Extracted data ::
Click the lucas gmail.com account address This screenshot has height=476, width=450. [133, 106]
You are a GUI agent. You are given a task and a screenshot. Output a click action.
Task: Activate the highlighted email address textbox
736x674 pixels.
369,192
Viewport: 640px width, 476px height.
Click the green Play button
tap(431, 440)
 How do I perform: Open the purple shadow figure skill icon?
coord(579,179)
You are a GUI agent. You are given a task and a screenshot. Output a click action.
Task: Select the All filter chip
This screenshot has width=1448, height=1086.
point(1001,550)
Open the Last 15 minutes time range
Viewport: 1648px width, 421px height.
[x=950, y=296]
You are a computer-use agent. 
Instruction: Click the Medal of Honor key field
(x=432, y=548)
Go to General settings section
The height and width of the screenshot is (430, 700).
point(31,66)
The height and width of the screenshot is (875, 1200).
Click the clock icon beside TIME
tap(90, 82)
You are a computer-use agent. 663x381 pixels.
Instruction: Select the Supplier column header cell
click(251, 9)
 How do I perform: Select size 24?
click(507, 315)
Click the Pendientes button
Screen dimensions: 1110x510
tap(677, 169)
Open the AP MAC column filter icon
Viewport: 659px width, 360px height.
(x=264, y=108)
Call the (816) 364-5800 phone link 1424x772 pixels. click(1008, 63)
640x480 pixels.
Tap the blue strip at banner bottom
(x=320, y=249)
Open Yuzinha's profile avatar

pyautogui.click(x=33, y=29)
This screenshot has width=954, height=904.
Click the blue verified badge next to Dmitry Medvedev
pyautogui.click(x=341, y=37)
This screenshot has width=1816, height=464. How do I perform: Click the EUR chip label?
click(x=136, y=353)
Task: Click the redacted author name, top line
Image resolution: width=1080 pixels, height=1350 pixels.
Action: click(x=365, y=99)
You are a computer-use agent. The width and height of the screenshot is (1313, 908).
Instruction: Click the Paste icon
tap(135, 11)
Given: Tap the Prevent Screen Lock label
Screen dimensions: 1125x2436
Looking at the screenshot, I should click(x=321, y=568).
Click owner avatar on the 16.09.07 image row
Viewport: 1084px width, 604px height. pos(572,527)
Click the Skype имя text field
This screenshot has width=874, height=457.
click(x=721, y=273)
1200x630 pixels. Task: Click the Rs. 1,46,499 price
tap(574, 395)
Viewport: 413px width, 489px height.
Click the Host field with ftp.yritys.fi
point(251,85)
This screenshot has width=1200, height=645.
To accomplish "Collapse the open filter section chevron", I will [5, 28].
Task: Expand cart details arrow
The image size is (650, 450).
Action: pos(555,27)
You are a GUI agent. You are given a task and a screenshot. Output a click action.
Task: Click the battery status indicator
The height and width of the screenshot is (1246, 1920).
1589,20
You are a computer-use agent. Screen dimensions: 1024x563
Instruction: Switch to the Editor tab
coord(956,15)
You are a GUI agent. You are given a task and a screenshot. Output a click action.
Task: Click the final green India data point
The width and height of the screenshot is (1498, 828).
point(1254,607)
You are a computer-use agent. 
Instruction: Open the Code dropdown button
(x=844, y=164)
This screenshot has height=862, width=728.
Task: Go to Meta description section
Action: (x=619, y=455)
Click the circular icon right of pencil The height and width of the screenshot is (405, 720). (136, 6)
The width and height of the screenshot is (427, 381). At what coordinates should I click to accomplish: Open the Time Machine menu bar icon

Your goal ::
For each line in the listing, return it exactly as shown.

Output for this task ::
Click the lucas gmail.com account address This screenshot has height=476, width=450. [133, 106]
You are a GUI agent. You are given a task and a screenshot. Output a click action.
Task: Activate the highlighted email address textbox
736x674 pixels.
369,192
Viewport: 640px width, 476px height.
Click the green Play button
tap(431, 440)
 How do I perform: Open the purple shadow figure skill icon?
coord(579,179)
You are a GUI agent. You are given a task and a screenshot. Output a click action.
Task: Select the All filter chip
This screenshot has width=1448, height=1086.
point(1001,550)
Open the Last 15 minutes time range
Viewport: 1648px width, 421px height.
[x=950, y=296]
You are a computer-use agent. 
Instruction: Click the Medal of Honor key field
(x=432, y=548)
Go to General settings section
The height and width of the screenshot is (430, 700).
point(31,66)
The height and width of the screenshot is (875, 1200).
Click the clock icon beside TIME
tap(90, 82)
You are a computer-use agent. 663x381 pixels.
Instruction: Select the Supplier column header cell
click(251, 9)
 How do I perform: Select size 24?
click(507, 315)
Click the Pendientes button
Screen dimensions: 1110x510
tap(677, 169)
Open the AP MAC column filter icon
Viewport: 659px width, 360px height.
(x=264, y=108)
Call the (816) 364-5800 phone link 1424x772 pixels. click(1008, 63)
640x480 pixels.
Tap the blue strip at banner bottom
(x=320, y=249)
Open Yuzinha's profile avatar

pyautogui.click(x=33, y=29)
This screenshot has width=954, height=904.
Click the blue verified badge next to Dmitry Medvedev
pyautogui.click(x=341, y=37)
This screenshot has width=1816, height=464. How do I perform: Click the EUR chip label?
click(x=136, y=353)
Task: Click the redacted author name, top line
Image resolution: width=1080 pixels, height=1350 pixels.
Action: click(x=365, y=99)
You are a computer-use agent. The width and height of the screenshot is (1313, 908).
Instruction: Click the Paste icon
tap(135, 11)
Given: Tap the Prevent Screen Lock label
Screen dimensions: 1125x2436
Looking at the screenshot, I should click(x=321, y=568).
Click owner avatar on the 16.09.07 image row
Viewport: 1084px width, 604px height. pos(572,527)
Click the Skype имя text field
This screenshot has width=874, height=457.
click(x=721, y=273)
1200x630 pixels. Task: Click the Rs. 1,46,499 price
tap(574, 395)
Viewport: 413px width, 489px height.
Click the Host field with ftp.yritys.fi
point(251,85)
This screenshot has width=1200, height=645.
To accomplish "Collapse the open filter section chevron", I will [5, 28].
Task: Expand cart details arrow
The image size is (650, 450).
Action: pos(555,27)
You are a GUI agent. You are given a task and a screenshot. Output a click action.
Task: Click the battery status indicator
The height and width of the screenshot is (1246, 1920).
1589,20
You are a computer-use agent. Screen dimensions: 1024x563
Instruction: Switch to the Editor tab
coord(956,15)
You are a GUI agent. You are given a task and a screenshot. Output a click action.
Task: Click the final green India data point
The width and height of the screenshot is (1498, 828).
point(1254,607)
You are a computer-use agent. 
Instruction: Open the Code dropdown button
(x=844, y=164)
This screenshot has height=862, width=728.
Task: Go to Meta description section
Action: (x=619, y=455)
Click the circular icon right of pencil The height and width of the screenshot is (405, 720). (136, 6)
The width and height of the screenshot is (427, 381). At what coordinates should I click to accomplish: Open the Time Machine menu bar icon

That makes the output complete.